Ron has been in a wheelchair since 1977. He has experienced the many changes that have occurred for people with disabilities.

Comments

I have had the pleasure of knowing Kay and Ron for 15 years or so now. Their mission is awesome! They want to take the fear out of travel for the disabled community and anyone with any type of restriction or limitation. We have enjoyed learning how we in the hotel business can do a better job of sharing facts with our guests. They are giving us tools to make it easier with our staff and clear to the traveling public! Yeah Wilmers and Yeah National Parks folks for recognizing our duty to make traveling easier for everyone!

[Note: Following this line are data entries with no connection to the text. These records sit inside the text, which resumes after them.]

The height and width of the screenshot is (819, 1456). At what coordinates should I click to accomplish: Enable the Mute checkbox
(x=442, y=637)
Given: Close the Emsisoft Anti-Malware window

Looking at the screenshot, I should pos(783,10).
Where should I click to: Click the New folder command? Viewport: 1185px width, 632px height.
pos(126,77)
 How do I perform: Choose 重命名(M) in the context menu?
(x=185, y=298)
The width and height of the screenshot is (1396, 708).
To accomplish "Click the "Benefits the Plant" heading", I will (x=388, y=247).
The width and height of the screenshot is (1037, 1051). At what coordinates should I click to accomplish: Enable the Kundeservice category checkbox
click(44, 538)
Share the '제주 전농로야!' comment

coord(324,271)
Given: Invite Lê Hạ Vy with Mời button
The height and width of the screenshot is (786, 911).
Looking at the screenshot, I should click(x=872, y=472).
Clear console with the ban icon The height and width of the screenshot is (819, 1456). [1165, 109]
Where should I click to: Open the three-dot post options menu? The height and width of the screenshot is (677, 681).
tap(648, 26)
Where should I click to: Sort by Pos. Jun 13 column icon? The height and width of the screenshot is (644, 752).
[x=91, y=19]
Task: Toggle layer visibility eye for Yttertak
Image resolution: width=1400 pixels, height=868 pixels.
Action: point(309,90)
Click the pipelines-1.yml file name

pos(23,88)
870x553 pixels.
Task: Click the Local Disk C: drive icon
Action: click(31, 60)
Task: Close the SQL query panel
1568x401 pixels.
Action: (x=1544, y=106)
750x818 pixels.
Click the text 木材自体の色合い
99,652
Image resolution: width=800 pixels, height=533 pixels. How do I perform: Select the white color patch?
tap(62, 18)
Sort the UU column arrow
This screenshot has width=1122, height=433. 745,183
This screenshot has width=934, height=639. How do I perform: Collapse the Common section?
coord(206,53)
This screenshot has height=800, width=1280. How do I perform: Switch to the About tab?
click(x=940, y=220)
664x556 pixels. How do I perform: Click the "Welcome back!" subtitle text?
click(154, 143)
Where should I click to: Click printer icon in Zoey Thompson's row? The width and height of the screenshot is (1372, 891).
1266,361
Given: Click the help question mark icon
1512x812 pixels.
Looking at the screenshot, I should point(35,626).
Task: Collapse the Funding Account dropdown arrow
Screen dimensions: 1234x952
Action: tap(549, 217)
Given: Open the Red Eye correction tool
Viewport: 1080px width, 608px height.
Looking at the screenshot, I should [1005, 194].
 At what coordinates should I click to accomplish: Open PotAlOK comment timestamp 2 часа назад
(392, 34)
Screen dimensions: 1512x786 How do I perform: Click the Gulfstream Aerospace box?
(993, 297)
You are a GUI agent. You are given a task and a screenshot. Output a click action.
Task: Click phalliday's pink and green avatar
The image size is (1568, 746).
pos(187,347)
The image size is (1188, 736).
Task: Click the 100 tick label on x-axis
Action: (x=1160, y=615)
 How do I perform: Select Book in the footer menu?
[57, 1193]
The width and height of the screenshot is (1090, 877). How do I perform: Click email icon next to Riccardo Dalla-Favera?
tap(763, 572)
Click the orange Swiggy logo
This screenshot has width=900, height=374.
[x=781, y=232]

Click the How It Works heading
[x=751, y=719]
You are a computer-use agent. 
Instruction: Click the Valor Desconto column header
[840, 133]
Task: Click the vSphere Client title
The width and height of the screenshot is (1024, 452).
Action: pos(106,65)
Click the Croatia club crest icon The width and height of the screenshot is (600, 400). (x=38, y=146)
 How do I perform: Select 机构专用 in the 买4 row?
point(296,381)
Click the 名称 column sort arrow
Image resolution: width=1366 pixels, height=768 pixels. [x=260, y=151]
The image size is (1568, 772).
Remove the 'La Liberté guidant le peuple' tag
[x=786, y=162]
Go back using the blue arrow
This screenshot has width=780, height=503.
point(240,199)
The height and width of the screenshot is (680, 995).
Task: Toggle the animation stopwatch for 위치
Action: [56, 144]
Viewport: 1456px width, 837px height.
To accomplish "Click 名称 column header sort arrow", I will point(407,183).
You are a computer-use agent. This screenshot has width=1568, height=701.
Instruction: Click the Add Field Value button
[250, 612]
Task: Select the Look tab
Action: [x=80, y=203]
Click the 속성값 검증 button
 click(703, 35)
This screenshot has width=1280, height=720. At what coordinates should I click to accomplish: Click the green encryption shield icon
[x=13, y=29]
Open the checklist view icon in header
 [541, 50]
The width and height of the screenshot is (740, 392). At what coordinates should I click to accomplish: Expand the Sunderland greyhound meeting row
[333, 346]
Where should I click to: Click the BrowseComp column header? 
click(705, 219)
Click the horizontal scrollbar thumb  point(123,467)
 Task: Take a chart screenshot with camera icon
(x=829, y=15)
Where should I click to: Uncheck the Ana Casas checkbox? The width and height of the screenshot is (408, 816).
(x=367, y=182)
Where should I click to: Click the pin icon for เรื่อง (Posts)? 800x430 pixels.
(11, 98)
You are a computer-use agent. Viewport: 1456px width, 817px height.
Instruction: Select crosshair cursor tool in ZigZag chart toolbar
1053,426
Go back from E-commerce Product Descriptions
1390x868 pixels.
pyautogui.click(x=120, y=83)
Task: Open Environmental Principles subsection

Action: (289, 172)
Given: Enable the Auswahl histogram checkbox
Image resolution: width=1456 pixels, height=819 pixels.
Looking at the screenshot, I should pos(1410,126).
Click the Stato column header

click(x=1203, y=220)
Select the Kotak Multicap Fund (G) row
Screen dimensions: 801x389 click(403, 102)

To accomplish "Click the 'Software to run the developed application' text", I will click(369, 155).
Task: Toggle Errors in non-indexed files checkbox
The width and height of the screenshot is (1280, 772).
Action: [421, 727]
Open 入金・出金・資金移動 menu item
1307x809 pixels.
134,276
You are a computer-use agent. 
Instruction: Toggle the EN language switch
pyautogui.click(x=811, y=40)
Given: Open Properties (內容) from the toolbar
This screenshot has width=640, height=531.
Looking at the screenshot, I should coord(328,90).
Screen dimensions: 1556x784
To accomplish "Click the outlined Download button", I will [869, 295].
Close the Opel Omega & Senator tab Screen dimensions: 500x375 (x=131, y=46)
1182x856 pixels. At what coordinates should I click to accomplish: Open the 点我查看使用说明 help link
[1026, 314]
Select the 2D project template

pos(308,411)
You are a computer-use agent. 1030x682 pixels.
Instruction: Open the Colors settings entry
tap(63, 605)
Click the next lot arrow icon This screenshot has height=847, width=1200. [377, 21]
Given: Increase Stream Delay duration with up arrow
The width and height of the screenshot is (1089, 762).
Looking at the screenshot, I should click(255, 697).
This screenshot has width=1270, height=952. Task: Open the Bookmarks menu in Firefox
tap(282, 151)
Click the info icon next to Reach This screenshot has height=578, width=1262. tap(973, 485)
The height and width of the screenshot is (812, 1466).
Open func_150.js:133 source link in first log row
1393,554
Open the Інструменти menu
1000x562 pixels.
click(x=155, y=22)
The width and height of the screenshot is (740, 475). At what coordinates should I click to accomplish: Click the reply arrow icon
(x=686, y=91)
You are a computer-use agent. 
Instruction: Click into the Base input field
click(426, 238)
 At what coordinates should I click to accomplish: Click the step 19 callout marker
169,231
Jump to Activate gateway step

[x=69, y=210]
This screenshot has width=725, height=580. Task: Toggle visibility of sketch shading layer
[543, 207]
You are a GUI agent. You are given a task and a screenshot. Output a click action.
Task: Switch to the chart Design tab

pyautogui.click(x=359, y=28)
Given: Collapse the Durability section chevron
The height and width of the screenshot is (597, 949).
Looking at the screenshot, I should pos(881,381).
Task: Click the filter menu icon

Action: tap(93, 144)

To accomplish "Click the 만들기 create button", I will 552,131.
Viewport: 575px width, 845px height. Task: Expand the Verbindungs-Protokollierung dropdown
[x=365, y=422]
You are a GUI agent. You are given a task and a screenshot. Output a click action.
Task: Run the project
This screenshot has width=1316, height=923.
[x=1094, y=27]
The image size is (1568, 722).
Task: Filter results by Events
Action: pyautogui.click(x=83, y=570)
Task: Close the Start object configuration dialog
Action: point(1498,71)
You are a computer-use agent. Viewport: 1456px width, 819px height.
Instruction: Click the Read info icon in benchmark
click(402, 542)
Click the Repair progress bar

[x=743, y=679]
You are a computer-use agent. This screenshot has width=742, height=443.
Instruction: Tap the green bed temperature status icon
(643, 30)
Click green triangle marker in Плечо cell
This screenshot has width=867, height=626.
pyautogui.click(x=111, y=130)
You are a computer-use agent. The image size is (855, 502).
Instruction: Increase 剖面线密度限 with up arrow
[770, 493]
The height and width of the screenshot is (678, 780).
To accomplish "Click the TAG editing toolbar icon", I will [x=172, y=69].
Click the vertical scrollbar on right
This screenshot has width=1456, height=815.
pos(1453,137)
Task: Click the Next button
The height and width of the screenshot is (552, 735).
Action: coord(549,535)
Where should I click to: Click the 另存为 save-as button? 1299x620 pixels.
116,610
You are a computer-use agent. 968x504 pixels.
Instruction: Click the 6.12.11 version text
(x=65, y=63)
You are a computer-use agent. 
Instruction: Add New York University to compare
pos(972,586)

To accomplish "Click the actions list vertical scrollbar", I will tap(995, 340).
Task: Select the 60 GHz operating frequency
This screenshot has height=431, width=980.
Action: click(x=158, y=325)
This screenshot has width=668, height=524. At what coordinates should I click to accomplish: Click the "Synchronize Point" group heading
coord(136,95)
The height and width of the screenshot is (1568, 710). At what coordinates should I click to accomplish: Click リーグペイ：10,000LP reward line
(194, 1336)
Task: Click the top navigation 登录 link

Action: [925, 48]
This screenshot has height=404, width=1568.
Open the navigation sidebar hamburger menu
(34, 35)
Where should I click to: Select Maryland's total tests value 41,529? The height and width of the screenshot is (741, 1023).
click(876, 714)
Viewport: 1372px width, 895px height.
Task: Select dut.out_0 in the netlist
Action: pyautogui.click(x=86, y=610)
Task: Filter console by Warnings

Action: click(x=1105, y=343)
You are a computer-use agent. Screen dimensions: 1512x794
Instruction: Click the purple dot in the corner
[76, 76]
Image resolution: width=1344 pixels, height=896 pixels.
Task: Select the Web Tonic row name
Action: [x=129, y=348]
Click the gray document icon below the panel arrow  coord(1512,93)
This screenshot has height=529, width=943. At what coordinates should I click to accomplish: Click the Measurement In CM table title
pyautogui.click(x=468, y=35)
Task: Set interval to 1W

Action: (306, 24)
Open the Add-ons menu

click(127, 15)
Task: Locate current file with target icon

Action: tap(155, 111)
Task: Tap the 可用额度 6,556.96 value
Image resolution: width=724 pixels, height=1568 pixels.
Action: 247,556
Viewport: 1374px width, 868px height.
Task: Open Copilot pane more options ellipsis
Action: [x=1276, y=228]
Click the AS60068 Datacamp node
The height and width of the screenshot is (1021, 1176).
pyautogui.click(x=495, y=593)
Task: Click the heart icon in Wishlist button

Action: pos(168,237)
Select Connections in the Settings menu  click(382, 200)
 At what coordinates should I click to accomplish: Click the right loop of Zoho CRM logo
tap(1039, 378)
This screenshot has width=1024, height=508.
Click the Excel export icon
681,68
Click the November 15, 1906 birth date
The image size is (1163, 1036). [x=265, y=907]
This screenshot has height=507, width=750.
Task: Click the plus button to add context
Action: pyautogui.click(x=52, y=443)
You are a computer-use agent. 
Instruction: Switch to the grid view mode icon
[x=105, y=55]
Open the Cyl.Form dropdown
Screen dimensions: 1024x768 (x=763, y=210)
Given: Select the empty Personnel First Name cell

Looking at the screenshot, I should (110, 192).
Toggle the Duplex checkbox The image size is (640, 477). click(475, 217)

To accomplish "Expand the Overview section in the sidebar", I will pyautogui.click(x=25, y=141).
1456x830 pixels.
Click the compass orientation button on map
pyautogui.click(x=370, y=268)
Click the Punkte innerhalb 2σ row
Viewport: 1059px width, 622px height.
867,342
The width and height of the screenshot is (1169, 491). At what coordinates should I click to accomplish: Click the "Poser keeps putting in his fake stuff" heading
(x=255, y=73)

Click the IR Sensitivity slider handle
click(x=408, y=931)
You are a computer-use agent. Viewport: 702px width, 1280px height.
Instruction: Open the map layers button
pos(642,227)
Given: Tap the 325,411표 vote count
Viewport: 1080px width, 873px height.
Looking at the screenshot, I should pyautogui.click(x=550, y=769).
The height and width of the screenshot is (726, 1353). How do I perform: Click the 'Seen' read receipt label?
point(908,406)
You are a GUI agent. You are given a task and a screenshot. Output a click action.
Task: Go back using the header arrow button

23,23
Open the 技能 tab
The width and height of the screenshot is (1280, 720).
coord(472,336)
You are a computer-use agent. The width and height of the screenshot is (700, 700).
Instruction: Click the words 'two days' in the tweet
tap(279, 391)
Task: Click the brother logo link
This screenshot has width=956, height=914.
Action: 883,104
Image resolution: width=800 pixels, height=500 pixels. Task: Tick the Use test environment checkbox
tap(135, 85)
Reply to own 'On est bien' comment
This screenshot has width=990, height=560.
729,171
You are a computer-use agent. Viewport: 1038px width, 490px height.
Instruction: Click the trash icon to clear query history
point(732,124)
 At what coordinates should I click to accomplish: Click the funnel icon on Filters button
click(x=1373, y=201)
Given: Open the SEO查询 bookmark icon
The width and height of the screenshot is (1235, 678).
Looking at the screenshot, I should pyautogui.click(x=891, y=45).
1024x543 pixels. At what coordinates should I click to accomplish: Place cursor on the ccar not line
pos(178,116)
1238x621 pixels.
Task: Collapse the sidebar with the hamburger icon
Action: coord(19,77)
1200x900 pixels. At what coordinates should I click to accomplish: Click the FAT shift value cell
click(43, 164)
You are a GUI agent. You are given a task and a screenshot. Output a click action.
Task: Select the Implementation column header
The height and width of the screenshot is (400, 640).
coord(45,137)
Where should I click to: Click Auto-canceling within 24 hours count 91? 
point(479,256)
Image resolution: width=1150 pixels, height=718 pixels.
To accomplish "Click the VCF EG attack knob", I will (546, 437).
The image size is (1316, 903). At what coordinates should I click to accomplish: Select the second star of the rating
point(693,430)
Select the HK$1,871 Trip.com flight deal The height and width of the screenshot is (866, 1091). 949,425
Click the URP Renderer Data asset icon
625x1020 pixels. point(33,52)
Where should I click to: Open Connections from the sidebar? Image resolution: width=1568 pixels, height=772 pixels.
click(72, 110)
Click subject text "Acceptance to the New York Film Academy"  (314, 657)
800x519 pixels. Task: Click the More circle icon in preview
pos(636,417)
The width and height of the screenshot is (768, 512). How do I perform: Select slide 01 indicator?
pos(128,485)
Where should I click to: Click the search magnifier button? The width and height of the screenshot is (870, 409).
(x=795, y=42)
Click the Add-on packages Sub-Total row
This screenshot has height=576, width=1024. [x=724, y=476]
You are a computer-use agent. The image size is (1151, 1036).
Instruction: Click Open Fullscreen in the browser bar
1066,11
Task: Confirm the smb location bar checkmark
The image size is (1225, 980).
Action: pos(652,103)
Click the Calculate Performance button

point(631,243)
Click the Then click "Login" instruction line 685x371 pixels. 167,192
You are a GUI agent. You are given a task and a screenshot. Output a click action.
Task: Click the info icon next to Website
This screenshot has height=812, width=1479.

I broke my leg last year and we had several trips to National Parks planned for the summer. All of a sudden I found myself needing to be concerned with accessiblity issues - something I had never had to think about before. It was a brand new experience for me and the good part of it was that I saw the world from a different point of view and gained a lot of sensitivites to the needs of disabled. I'm glad to see such a great book out that will encourage people to still get out and visit our National Parks!

Providing disabled individuals a good guide (Disabled Traveler's Companion) in visiting parks is not only about patronization of these parks but also in essence a display of special concern to disabled individuals who also deserve to have a chance to visit and appreciate these parks.